TASKS AND EXERCISES:
**1.** Answer these questions from the biography of Dr. Suzanne L. Topalian:
(a) In what town did she grow up?
(b) In what subject did she earn her undergraduate degree, and at which college?
(c) In what year did she move to Johns Hopkins?
**2.** From the biography of Dr. Suzanne L. Topalian, extract word for word the passage starting with "Subsequently, she joined" and going on through "Comprehensive Cancer Center.".
**3.** Write a continuation of the biography of Dr. Suzanne L. Topalian, picking up after its final sentence.

DOCUMENT EXCERPT:
──────────────────────────────

Dr. Suzanne L. Topalian is the Bloomberg-Kimmel Professor of Cancer Immunotherapy and is a Professor of Surgery and Oncology at the Johns Hopkins University School of Medicine. She is also the director of the Melanoma Program in the Sidney Kimmel Comprehensive Cancer Center, and an associate director of the Bloomberg-Kimmel Institute for Cancer Immunotherapy at Johns Hopkins.
Dr. Topalian grew up in Teaneck, New Jersey, and her father Malcolm Topalian was a founder of the St. Thomas Armenian Church in Tenafly. She received her undergraduate degree in English literature from Wellesley College, and her medical degree from the Tufts University School of Medicine. She then went on to complete a residency in general surgery at the Thomas Jefferson University Hospital in Philadelphia, during which she conducted a fellowship in Pediatric Surgery Research at the Children’s Hospital of Philadelphia. She completed a second fellowship in Surgical Oncology at the National Cancer Institute of the National Institutes of Health in Bethesda, Maryland.
Subsequently, she joined the faculty of the NIH as a Senior Investigator in the Surgery Branch of the National Cancer Institute. In 2006, after a 21-year tenure at the NCI, Dr. Topalian transitioned to Johns Hopkins to become the inaugural director of the Melanoma Program in the Sidney Kimmel Comprehensive Cancer Center.

──────────────────────────────

DATA BELOW:
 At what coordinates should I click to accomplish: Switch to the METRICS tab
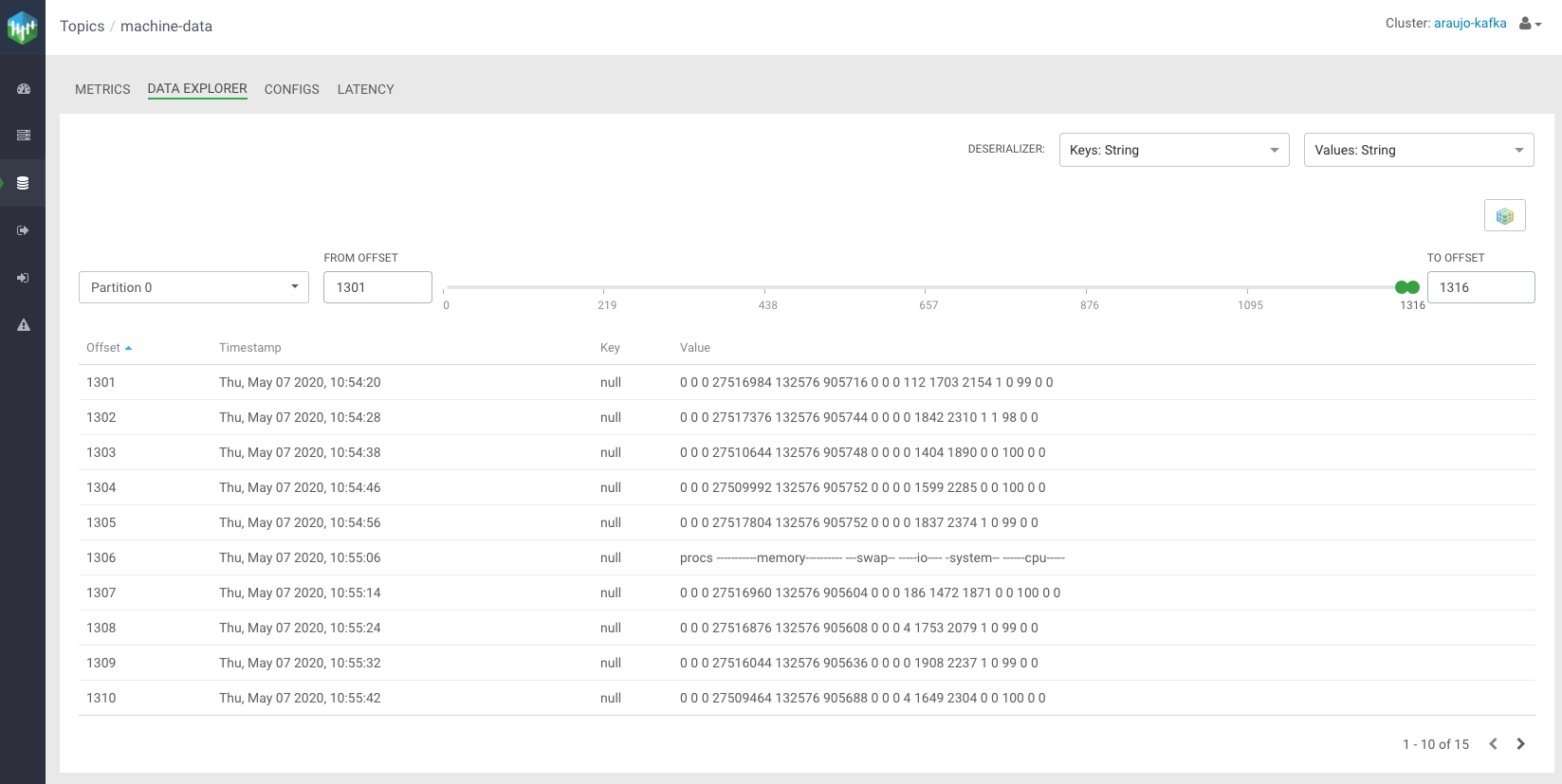(x=102, y=89)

──────────────────────────────

OUTPUTS BY TASK:
**1.**
(a) Teaneck, New Jersey
(b) English literature, at Wellesley College
(c) 2006

**2.**
Subsequently, she joined the faculty of the NIH as a Senior Investigator in the Surgery Branch of the National Cancer Institute. In 2006, after a 21-year tenure at the NCI, Dr. Topalian transitioned to Johns Hopkins to become the inaugural director of the Melanoma Program in the Sidney Kimmel Comprehensive Cancer Center.

**3.**
Dr. Topalian is a physician-scientist whose studies of anti-tumor immunity – that is, how the immune system reacts to cancer – have been foundational in developing immune-based cancer therapies. She has conducted seminal work in developing lymphocyte transfer therapies (“adoptive T cell transfer”) and experimental cancer vaccines.
However, she is best known for leading the clinical development and biomarker discovery for PD-1 pathway blockade, a new immune-based treatment approach with durable activity and survival benefit in several types of advanced cancers. To date, these efforts have supported FDA approvals for 6 new drugs and diagnostics in 16 different cancers.
Dr. Topalian’s work is widely recognized: she was named one of “Nature’s 10” in 2014, and received the Karnofsky Award from the American Society of Clinical Oncology in 2015, the Taubman Prize in 2016, and the NCI’s Rosalind E. Franklin Award in 2018, for landmark discoveries in cancer immunotherapy. Dr. Topalian was elected to the National Academy of Medicine in 2017. Her work has opened new avenues of scientific investigation and has established immunotherapy as a pillar of oncology.